**ABOUT THIS TASK:** From the data below, copy exactly the lines that lie between the one holding "the 선택내역 checkbox" and the one holding "Viewport: 966px width, 1232px height.", including both, and nothing more.

**STORED DATA:**
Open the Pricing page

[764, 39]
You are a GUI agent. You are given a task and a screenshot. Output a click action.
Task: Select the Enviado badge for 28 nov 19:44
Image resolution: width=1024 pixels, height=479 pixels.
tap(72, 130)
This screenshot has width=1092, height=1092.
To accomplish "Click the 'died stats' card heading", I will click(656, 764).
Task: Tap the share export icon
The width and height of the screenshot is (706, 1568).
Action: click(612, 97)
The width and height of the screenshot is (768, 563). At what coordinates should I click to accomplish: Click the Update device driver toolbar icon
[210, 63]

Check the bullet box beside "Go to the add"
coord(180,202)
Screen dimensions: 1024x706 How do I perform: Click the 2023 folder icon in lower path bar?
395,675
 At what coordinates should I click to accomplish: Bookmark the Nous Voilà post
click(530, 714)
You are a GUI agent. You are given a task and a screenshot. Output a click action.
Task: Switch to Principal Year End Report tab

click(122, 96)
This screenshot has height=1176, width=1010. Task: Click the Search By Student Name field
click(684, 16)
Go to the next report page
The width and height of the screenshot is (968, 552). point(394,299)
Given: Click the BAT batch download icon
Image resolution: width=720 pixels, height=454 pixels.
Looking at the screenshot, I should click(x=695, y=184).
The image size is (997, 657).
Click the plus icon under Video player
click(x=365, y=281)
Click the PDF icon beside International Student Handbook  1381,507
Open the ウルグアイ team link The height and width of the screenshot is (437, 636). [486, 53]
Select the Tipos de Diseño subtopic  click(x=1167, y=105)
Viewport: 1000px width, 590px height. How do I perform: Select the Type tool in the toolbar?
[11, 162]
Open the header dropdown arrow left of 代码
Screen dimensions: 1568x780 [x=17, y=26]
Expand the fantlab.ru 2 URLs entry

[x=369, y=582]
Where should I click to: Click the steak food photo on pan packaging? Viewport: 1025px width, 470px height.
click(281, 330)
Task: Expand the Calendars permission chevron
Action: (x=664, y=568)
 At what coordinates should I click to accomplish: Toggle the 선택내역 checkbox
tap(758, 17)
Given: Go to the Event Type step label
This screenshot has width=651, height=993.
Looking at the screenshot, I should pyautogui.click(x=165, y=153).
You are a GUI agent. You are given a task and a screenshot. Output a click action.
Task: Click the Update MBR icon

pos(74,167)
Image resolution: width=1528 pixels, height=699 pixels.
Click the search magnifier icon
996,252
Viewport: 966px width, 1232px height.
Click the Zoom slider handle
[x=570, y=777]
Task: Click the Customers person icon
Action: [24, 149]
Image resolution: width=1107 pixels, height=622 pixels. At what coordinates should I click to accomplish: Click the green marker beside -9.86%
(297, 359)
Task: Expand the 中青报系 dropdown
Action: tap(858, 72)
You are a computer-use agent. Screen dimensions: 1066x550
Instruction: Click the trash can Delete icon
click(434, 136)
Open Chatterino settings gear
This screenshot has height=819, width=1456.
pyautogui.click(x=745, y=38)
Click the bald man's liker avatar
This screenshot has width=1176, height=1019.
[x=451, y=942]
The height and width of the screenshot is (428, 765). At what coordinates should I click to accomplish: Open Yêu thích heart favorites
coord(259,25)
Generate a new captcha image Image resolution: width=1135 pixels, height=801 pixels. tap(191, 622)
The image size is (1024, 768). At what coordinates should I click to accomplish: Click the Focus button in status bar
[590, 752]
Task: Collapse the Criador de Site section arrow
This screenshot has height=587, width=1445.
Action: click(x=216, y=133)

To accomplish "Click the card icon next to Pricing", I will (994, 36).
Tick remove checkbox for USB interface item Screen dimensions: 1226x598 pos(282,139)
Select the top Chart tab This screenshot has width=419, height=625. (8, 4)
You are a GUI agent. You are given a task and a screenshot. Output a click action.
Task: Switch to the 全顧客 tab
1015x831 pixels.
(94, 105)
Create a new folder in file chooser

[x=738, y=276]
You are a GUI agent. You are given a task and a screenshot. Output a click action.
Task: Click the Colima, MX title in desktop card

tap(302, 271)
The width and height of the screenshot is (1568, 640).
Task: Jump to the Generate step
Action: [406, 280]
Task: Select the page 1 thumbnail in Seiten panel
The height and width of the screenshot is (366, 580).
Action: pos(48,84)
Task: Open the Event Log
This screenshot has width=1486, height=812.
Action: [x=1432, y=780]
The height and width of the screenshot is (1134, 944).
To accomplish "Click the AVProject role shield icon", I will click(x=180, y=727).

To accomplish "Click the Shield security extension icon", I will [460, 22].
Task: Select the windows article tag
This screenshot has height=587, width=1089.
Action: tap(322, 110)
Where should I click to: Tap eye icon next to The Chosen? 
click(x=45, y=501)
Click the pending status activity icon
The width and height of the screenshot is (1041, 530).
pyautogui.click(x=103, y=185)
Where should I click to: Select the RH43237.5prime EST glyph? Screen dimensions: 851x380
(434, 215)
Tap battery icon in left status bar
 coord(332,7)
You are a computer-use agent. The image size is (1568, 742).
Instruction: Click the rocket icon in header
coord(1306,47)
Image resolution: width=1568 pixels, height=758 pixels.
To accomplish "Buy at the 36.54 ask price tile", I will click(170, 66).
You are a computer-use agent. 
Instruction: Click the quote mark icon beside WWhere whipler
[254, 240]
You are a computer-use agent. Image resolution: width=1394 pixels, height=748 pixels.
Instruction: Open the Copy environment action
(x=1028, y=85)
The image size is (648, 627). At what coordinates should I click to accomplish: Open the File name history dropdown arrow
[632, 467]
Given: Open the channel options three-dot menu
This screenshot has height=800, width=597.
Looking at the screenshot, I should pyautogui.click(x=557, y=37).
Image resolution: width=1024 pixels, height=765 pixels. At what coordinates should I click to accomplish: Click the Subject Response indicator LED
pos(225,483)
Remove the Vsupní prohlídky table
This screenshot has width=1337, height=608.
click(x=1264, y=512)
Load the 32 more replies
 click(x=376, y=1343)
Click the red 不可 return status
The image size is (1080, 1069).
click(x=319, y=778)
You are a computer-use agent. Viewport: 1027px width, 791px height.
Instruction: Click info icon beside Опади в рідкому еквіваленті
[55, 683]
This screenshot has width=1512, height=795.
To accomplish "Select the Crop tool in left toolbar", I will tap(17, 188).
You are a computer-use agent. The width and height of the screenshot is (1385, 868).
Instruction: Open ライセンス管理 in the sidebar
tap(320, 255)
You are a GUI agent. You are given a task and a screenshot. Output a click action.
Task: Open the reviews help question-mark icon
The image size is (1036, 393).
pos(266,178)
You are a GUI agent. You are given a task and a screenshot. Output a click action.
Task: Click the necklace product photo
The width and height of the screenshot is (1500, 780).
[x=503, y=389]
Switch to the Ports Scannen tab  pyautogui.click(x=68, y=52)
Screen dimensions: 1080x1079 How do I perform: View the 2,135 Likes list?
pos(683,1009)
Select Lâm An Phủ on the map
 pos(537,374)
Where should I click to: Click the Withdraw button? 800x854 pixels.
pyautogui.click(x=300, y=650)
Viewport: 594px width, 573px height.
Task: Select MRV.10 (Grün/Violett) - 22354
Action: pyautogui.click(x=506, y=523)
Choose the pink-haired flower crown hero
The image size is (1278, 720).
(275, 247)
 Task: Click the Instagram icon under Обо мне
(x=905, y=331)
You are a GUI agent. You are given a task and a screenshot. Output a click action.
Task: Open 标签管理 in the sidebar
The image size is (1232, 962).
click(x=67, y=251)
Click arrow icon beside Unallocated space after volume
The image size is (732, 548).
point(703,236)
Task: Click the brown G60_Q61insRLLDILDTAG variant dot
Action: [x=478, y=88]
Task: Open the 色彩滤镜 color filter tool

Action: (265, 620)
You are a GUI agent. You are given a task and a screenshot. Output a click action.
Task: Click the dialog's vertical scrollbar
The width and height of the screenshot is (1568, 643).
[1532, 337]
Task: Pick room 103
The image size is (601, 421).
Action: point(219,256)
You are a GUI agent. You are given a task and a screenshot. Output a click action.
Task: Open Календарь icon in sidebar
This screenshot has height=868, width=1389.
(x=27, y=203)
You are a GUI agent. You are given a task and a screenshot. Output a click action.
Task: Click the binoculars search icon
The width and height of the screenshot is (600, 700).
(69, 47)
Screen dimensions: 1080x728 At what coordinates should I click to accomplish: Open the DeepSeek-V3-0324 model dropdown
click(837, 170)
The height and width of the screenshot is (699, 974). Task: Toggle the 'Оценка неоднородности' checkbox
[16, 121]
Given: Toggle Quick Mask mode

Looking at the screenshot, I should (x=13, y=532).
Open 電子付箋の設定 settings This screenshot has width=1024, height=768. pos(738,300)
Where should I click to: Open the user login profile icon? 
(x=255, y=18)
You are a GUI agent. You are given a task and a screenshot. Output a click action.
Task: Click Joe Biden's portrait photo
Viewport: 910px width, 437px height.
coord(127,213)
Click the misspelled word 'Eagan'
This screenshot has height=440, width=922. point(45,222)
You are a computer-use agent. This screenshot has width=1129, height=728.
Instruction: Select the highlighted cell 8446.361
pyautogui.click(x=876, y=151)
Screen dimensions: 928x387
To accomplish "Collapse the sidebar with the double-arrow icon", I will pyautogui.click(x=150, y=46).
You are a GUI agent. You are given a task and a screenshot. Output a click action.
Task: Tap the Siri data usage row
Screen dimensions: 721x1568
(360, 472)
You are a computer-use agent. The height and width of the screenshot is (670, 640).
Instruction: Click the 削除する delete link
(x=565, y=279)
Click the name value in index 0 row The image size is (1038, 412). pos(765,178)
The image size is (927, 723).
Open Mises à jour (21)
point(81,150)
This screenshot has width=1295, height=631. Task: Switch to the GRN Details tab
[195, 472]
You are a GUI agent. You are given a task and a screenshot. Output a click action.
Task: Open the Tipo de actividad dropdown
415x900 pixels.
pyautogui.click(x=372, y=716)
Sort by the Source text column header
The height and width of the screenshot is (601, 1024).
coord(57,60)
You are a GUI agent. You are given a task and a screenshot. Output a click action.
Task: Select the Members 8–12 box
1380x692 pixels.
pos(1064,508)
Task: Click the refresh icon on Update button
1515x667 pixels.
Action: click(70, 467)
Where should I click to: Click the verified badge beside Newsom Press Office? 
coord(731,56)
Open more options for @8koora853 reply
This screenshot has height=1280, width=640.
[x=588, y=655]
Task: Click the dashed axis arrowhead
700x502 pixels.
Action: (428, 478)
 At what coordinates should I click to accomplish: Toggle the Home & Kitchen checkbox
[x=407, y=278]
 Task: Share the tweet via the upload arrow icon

**ANSWER:**
 At what coordinates should I click to accomplish: Toggle the 선택내역 checkbox
tap(758, 17)
Given: Go to the Event Type step label
This screenshot has width=651, height=993.
Looking at the screenshot, I should pyautogui.click(x=165, y=153).
You are a GUI agent. You are given a task and a screenshot. Output a click action.
Task: Click the Update MBR icon

pos(74,167)
Image resolution: width=1528 pixels, height=699 pixels.
Click the search magnifier icon
996,252
Viewport: 966px width, 1232px height.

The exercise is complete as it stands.